(Uma reflexão simples de início da noite de um domingo, preparado para mais uma semana de labuta, com mais uma ida a Lisboa, desta vez para apresentar um trabalho de avaliação que coordenei para a Fundação Calouste Gulbenkian e Fundação Bissaya Barreto do Programa Cidadãos Ativ@s apoiado pelo EEA Grants. O evento do próximo dia 20 de novembro tem alguma envergadura, estima-se uma participação de mais de 400 pessoas identificadas com os temas da cidadania, dos direitos humanos, do empoderamento de públicos vulneráveis e da capacitação de ONG. Inspirado pelo tema e cada vez mais seguro de que ele tem uma extrema atualidade nos tempos que correm, nada melhor de que a confirmação de que as liberdades sociais e políticas estão em queda acelerada e não apenas com o regresso de Trump ao poder. Segundo os dados da Freedom House essa queda vem de há mais longo tempo, podendo por isso dizer-se que o regresso de Trump e de outros personagens aos corredores do poder é ele próprio sintoma e consequência desse processo de erosão da liberdade, paradoxalmente validado em sede de processos eleitorais. O que também significa que confundir as liberdades democráticas apenas com a possibilidade de realização de eleições livres será no futuro próximo cada vez mais redutor. A recomposição da administração americana federal induzida pela vitória de Trump vai trazer ao exercício do poder personalidades que não se inibem de expressar a sua sedução por personalidades autocratas e regimes autoritários, agora que o controlo das instituições é total, Governo, Senado, Congresso e Supremo Tribunal de Justiça.)
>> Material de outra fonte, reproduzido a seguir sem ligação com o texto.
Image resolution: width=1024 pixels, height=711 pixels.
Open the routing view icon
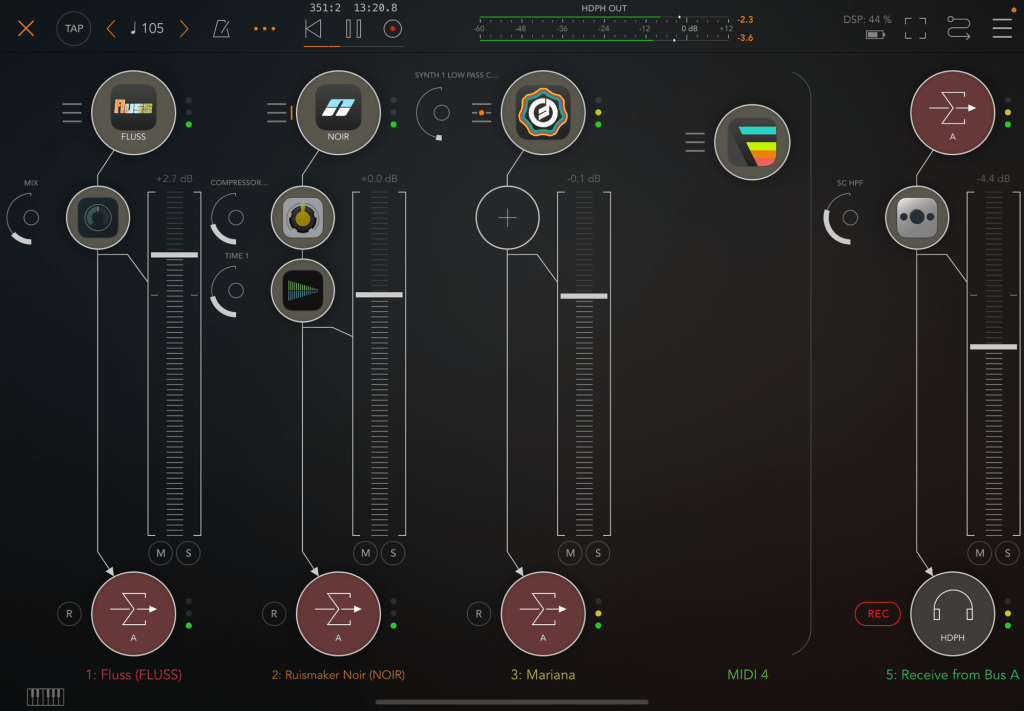point(958,28)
O gráfico da Freedom House é bastante ilustrativo e se quiséssemos diversificar as fontes de cobertura da erosão das liberdades que vai sendo observada por todo o mundo, procurando outras fontes prestigiadas e em que possamos confiar, não seria difícil encontrar outros indicadores e gráficos mais ou menos eloquentes do que este, mas seguramente refletindo todos essas sombras que pairam sobre as liberdades sociais e políticas. Caminhamos para um contexto em que as liberdades democráticas se revelam cada vez mais a expressão de uma época relativamente curta no tempo longo e se apresentam cada vez mais rarefeitas geograficamente falando.
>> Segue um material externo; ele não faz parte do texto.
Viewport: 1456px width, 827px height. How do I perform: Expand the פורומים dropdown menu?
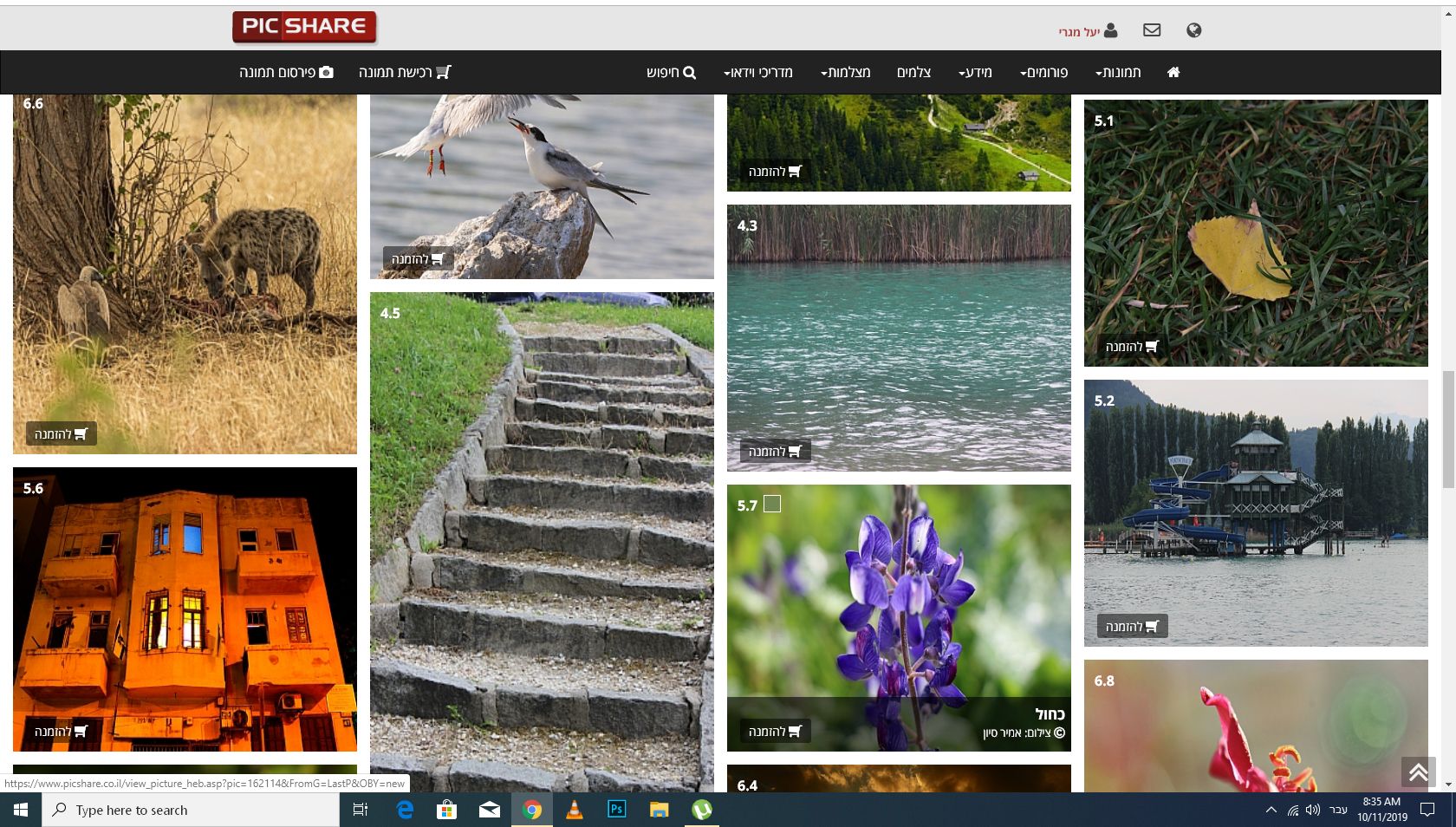click(1043, 72)
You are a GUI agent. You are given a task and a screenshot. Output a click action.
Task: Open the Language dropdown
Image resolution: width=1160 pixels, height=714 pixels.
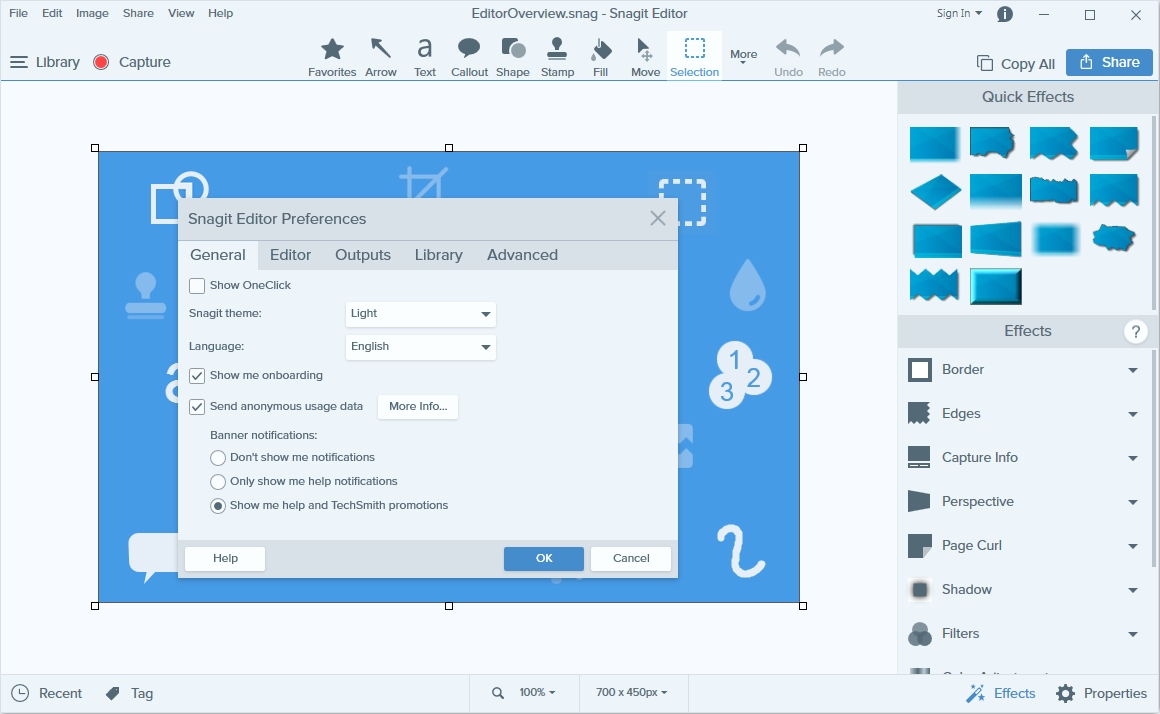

O Programa Cidadãos Ativ@s cuja avaliação irei apresentar na Gulbenkian na próxima quarta-feira, inserido num evento bastante mais vasto e relevante do que essa avaliação, atua ao nível micro das ONG e das Organizações da Sociedade Civil (OSC) procurando construir resiliência, capacitação e engenho nesse plano. Mas essa dimensão do fortalecimento da sociedade civil não pode deixar de ter uma mediação para a intervenção política e um diálogo aberto e franco com o exercício da política seja ela praticada a nível nacional ou a nível regional e local. Os mecanismos de valorização da sociedade civil não podem ser entendidos como a última peça da resistência política, dando de barato que a política já não consegue orientar-se para a defesa dos comuns e do interesse público. Esse combate não deve ser abandonado. Esse abandono tornará a política presa fácil dos que têm acedido ao autoritarismo através de eleições, assim como será crucial não deixar de combater os que se perpetuam no poder através do jogo democrático viciado, de esquerda ou de direita não importa.
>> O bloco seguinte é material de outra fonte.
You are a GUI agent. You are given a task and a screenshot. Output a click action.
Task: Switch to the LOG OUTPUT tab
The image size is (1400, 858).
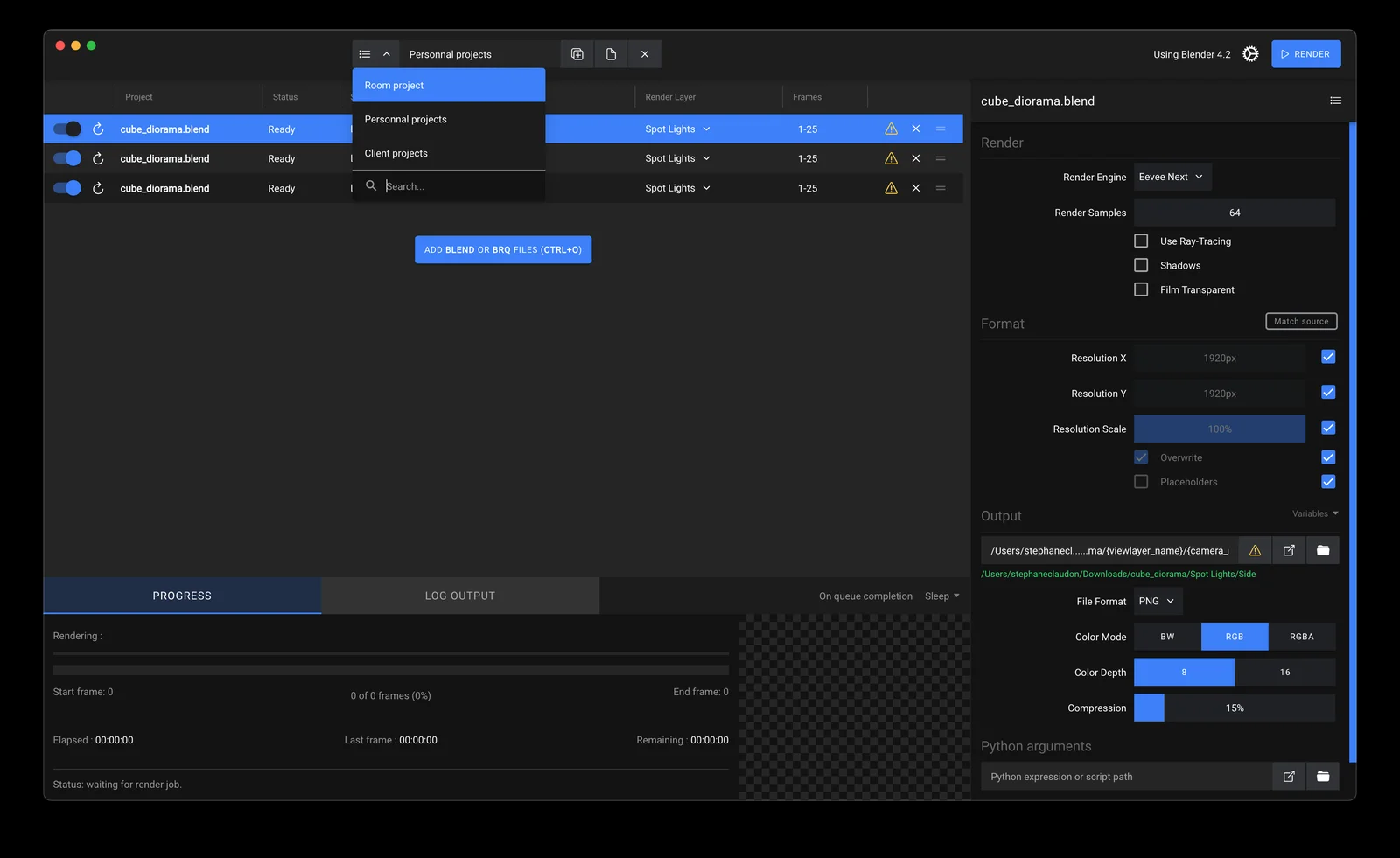click(x=459, y=595)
Mas o gráfico da Freedom House, independentemente dos dezoito anos serem mais ou menos corretos como datação do início do processo de erosão das liberdades sociais e políticas, mostra também que muito provavelmente o mundo esteve pouco atento aos sinais dessa erosão, encolhendo os ombros ou normalizando o que não pode de todo ser normalizado.
Essa falta de atenção está perversamente presente e visível em muita gente, cidadãos medianos ou gente esclarecida e com poder mediático, que têm vindo sistematicamente a proclamar a velha tese de que afinal eles não são assim tão maus como os pintam (Trump, extrema-direita, Chega e outros que tais). A história é tão clara em fornecer-nos exemplos eloquentes dessa propensão para a banalização do mal que até impressiona.